Justin is the founder and CEO of Global Cyber Strategies, a Washington, DC-based research and advisory firm. They provide risk, research, advisory, training and simulation-building, and expert witness services on cybersecurity, data privacy, tech policy, supply chain, and geopolitics to nonprofits, startups, Fortune 1000 companies, law firms, investors, and the US government. He is also an adjunct professor and senior fellow at Duke University’s Sanford School of Public Policy, where he founded and leads its data brokerage research project and teaches on cybersecurity, data privacy, and technology policy; a distinguished fellow at Georgetown Law’s Center on Privacy & Technology; and a nonresident senior fellow at the Atlantic Council. He is also a contributing editor at Lawfare and a fellow at the Starling Lab for Data Integrity at Stanford University. He co-hosts the Power On, Power Off podcast with Jenna Ruddock about technology, people, and power.

He serves as an advisor to the Christchurch Call to Eliminate Terrorist and Violent Extremist Content Online, a community of more than 120 governments, online service providers, and civil society organizations working to eliminate violent extremist content on the internet. He also serves as the technology advisor to the nonprofit Surveillance Technology Oversight Project (S.T.O.P.) and on the Software Safety Standards Panel at the nonprofit Internet Safety Labs.

Justin has consulted for and advised everyone from CEOs and government officials to investors, attorneys, product managers, communications strategists, and threat intelligence teams, including in volatile, complex, and high-risk scenarios. He provides expert witness services on litigation matters related to cybersecurity and data privacy.

Prior to his current positions, he spent time at New America, the Laboratory for Analytic Sciences, and the Tech, Law, & Security Program at American University Washington College of Law, among others. He was a fellow at Duke Law School’s Center on Law & Technology and a fellow at Stanford University’s U.S.-Russia Forum, where he participated in Track II dialogues with Russian counterparts on international security issues. He co-founded Ethical Tech at Duke University, where he led research, events, and policy education programs on cybersecurity, data privacy, and artificial intelligence. He previously wrote a Slate Magazine op-ed column on technology, privacy, and public policy and a WIRED Magazine column on technology and geopolitics. He is sanctioned by the Russian Ministry of Foreign Affairs.

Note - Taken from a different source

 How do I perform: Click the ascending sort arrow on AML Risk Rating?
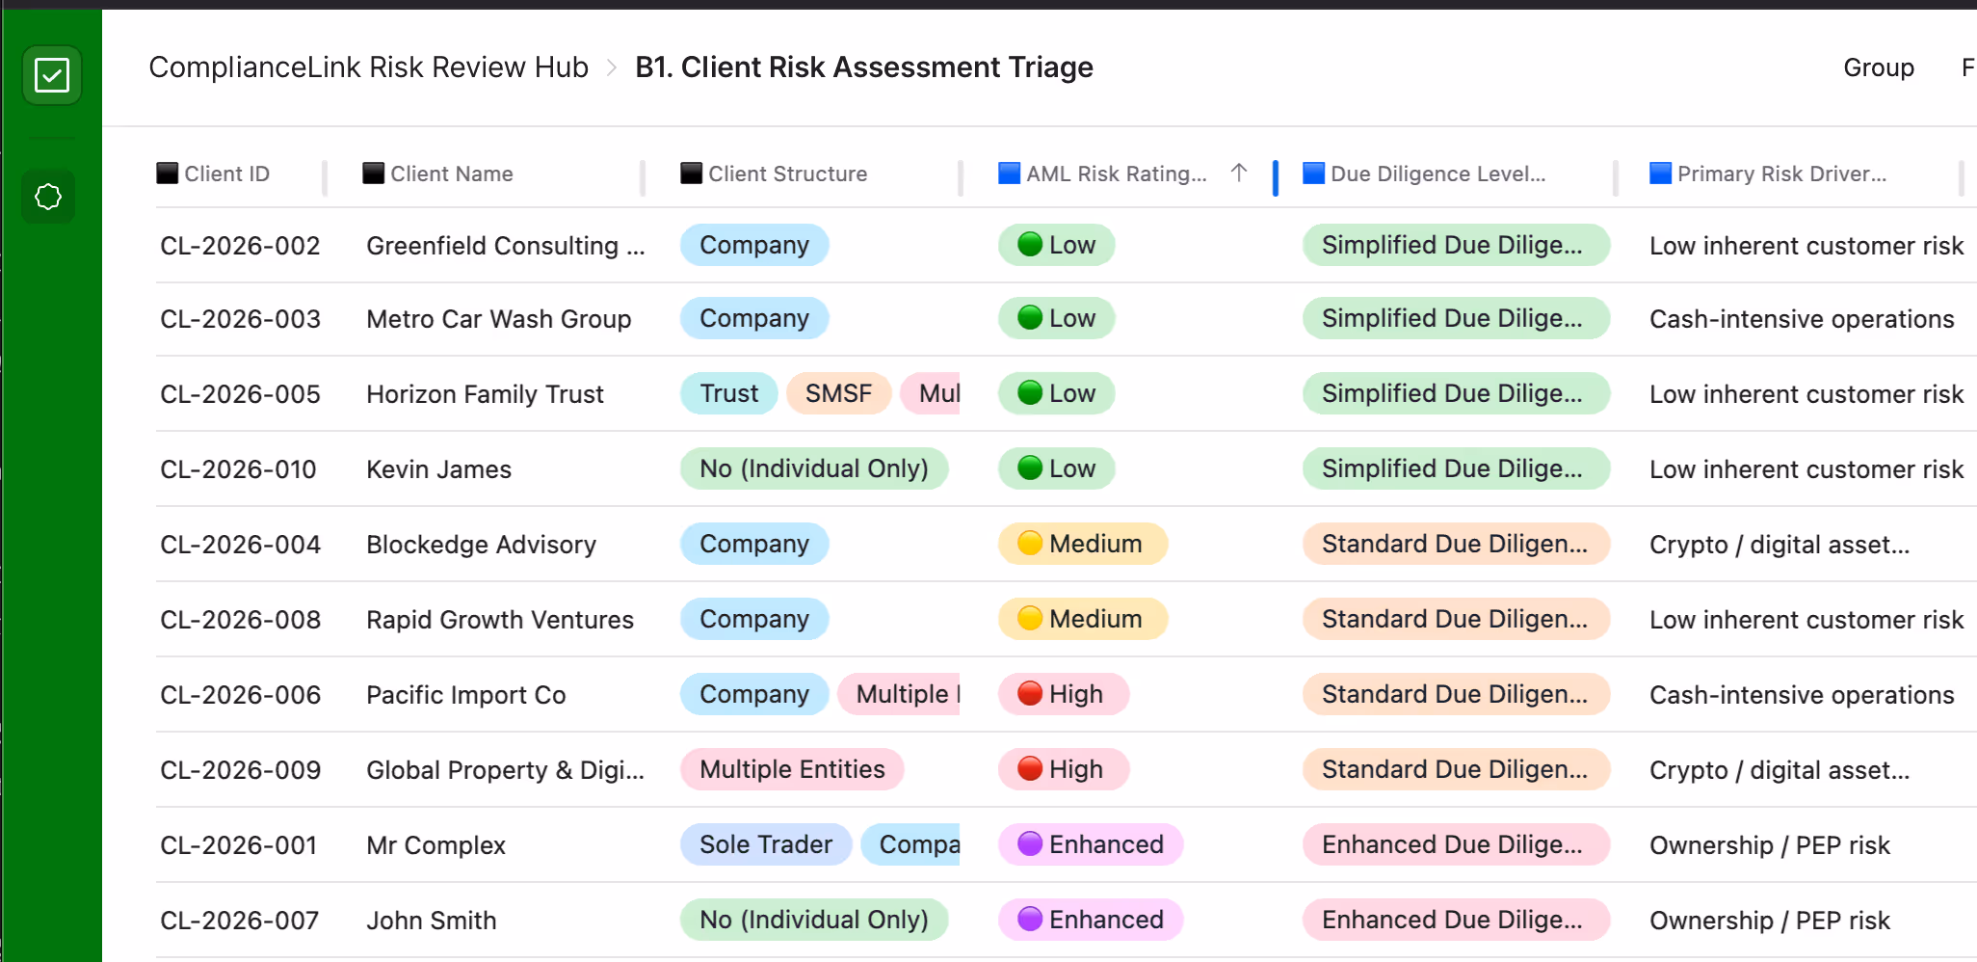tap(1239, 174)
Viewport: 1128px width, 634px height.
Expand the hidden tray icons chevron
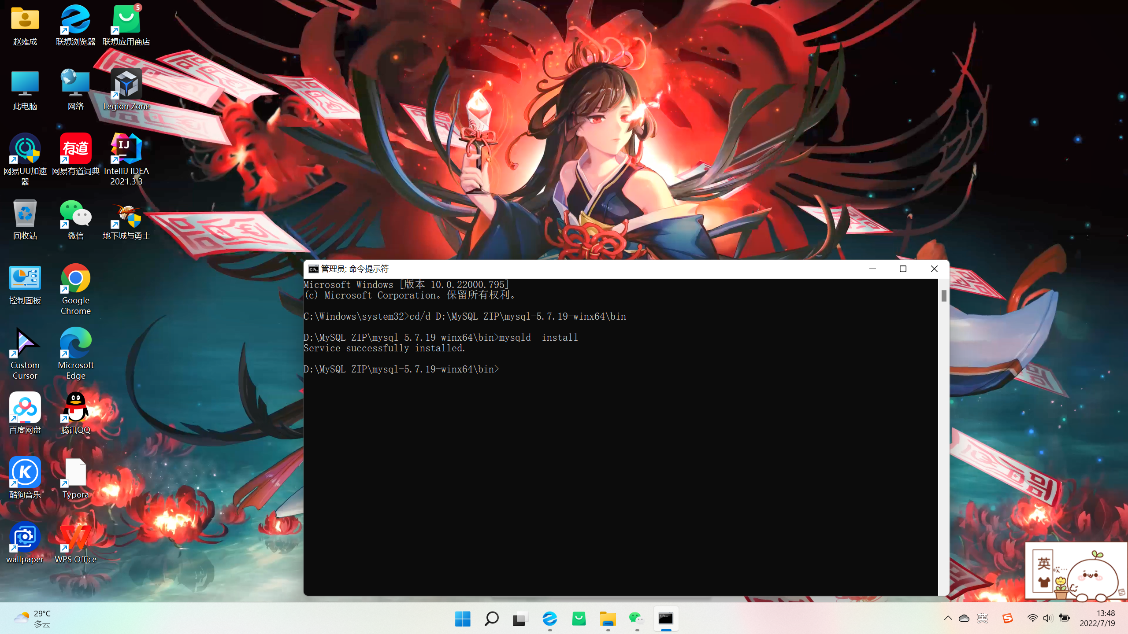coord(948,619)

He has testified to Congress; spoken at the White House, the United Nations, and NATO; and briefed White House officials, members of European Parliament, and many other policymakers around the world. He has written hundreds of articles — including for The Atlantic, Barron’s, The Daily Beast, Foreign Affairs, Foreign Policy, The Guardian, Slate Magazine, and The Washington Post — and numerous reports, book chapters, journal articles, and privately commissioned assessments. He has been interviewed on BBC, CNBC, CNN, Deutsche Welle, Marketplace, NPR, PBS NewsHour, SHOWTIME’s “VICE,” and many other national and international programs; and quoted in Bloomberg, CNN, The Economist, Financial Times, Fortune, Los Angeles Times, NBC, The New York Times, Politico, Reuters, Rolling Stone, and The Washington Post. His work has been featured on HBO’s “Last Week Tonight with John Oliver.”

He earned his M.A. in Security Studies from Georgetown University and his B.S. in Computer Science and his B.A. in Political Science from Duke University.